● **WHAT YOU WILL DO**
Write out again the items from the start up to and including the line with "point(302,182)", requests included, and shift every number in their coordinate answers up by 142.

● **RECORDS SHOWN**

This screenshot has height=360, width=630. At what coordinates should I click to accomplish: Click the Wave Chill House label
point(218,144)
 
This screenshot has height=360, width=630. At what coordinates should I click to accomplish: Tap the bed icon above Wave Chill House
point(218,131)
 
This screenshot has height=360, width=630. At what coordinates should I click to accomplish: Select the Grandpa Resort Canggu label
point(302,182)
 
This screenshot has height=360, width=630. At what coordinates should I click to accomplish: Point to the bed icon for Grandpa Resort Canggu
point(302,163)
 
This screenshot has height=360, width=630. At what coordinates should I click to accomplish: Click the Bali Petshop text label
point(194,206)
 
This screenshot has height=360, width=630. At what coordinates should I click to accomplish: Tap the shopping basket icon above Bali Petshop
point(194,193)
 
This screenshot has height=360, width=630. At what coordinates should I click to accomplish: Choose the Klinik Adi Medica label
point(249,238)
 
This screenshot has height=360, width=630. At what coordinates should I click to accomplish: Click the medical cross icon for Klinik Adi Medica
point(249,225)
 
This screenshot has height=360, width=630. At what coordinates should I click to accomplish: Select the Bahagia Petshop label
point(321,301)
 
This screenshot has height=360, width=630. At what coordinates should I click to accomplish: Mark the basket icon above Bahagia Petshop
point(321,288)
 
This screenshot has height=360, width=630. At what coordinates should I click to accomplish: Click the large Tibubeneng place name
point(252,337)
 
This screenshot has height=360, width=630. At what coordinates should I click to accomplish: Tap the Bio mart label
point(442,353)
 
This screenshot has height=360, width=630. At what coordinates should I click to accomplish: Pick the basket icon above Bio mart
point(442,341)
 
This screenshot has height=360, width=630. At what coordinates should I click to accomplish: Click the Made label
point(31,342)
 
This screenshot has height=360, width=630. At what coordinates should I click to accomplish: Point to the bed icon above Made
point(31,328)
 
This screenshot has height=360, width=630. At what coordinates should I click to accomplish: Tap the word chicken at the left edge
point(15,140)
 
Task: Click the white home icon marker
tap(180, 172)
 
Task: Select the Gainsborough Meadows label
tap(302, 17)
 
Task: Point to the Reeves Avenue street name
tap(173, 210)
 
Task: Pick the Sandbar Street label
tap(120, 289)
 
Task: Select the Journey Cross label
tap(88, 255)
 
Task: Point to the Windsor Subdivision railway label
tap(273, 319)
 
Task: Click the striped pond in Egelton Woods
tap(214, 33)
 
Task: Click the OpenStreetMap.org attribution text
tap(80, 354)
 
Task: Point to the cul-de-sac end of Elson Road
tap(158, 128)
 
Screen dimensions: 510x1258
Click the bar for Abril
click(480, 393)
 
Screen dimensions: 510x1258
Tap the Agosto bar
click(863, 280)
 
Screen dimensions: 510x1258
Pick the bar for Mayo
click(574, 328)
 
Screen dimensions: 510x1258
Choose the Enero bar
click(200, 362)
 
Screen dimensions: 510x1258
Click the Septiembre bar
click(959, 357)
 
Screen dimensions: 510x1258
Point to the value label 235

● **RESULT OF THIS EXERCISE**
This screenshot has height=360, width=630. At what coordinates should I click to accomplish: Click the Wave Chill House label
point(360,286)
 
This screenshot has height=360, width=630. At what coordinates should I click to accomplish: Tap the bed icon above Wave Chill House
point(360,273)
 
This screenshot has height=360, width=630. At what coordinates should I click to accomplish: Select the Grandpa Resort Canggu label
point(444,324)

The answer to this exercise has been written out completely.